Post author: Eliezer_Yudkowsky 21 January 2009 11:04AM

Comment author: bogdanb 21 January 2009 09:55:34PM 1 point [-]

Will Pearson: I'm going to skip quickly over the obvious problem that an AI, even much smarter than me, might not necessarily do what you mean rather than what (it thinks) you said. Let's assume that the AI somehow has an interface that allows you to tell exactly what you mean:

"that the AI would keep inside it a predicate Will_Pearson_would_regret_wish (based on what I would regret), and apply that to the universes it envisages while planning"

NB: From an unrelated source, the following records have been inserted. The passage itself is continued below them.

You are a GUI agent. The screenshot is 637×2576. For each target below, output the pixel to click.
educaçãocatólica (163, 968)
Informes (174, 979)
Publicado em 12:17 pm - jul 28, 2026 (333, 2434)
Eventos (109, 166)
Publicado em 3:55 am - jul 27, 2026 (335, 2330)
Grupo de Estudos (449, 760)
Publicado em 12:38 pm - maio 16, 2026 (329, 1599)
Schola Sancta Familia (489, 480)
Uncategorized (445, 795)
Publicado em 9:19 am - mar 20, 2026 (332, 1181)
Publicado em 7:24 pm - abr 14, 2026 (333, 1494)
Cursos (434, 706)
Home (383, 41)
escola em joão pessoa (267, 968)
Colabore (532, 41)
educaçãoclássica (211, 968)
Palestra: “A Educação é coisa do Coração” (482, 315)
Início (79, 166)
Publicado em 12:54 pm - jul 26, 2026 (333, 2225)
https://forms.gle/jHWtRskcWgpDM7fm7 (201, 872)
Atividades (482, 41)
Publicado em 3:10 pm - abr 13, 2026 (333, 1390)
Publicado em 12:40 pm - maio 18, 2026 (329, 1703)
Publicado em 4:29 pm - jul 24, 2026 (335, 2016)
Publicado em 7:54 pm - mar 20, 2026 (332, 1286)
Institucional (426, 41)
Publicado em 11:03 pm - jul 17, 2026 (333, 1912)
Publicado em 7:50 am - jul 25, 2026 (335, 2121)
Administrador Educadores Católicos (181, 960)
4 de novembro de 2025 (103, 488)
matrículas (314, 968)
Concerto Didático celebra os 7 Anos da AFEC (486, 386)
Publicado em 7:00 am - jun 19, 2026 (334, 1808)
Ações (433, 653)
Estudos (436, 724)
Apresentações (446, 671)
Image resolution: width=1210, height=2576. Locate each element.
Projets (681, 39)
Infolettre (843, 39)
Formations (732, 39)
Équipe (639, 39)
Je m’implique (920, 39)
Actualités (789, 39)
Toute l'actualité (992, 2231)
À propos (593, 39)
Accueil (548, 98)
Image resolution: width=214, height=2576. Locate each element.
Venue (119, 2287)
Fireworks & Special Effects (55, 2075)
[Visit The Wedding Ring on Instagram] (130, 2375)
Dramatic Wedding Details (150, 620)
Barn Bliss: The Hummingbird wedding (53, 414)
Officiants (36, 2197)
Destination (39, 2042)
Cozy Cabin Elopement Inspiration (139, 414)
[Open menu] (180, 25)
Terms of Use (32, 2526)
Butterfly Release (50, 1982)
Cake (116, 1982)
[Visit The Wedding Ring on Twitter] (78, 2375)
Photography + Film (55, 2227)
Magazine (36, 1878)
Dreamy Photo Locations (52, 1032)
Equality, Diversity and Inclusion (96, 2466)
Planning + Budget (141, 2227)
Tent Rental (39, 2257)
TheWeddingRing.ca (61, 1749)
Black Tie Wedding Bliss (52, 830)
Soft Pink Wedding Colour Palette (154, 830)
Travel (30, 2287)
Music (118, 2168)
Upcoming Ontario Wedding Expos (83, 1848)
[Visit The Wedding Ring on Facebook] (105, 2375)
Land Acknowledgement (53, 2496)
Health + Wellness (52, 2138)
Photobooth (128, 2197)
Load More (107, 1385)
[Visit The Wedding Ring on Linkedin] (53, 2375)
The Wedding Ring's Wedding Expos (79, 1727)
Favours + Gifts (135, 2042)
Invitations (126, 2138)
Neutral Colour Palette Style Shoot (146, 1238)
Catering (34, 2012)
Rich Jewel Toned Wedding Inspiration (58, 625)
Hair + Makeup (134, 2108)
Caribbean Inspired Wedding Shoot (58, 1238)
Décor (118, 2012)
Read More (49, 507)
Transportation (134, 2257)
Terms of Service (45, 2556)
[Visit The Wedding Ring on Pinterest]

This is a bit analogous to Eliezer's "regret button" on the directed probability box, except that you always get to press the button. The first problem I see is that you need to define "regret" extremely well (i.e., understand human psychology better than I think is "easy", or even possible, right now), to avoid the possibility that there _aren't_ any futures where you wouldn't regret the wish. (I don't say that's the case, I just say that you need to prove that it's not the case before reasonably making the wish.) This gets even harder with CNR.

I you're not able to do that, you risk the AI "freezing" the world and then spending the life of the Universe trying to find a plan that satisfies the predicate before continuing. (Note that this just requires that finding such a plan be hard enough that the biggest AI physically possible can't find it before it decays; it doesn't have to be impossible or take forever.)

We can't even assume that the AI will be "smart enough" to detect this kind of problem: it might simply be mathematically impossible to anticipate if a solution is possible, and the wish too "imperative" to allow the AI to stop the search.

* * *

I short, I don't really see why a machine inside the universe could simulate even one entire future light-cone of just one observer in the same universe, let alone find one where the observer doesn't regret the act. Depending on what the AI understands by "regret", even not doing anything may be impossible (perhaps it foresees you'll regret asking a silly wish, or something like that).

This doesn't mean that the wish _is_ bad, just that I don't understand its possible consequences well enough to actually make it.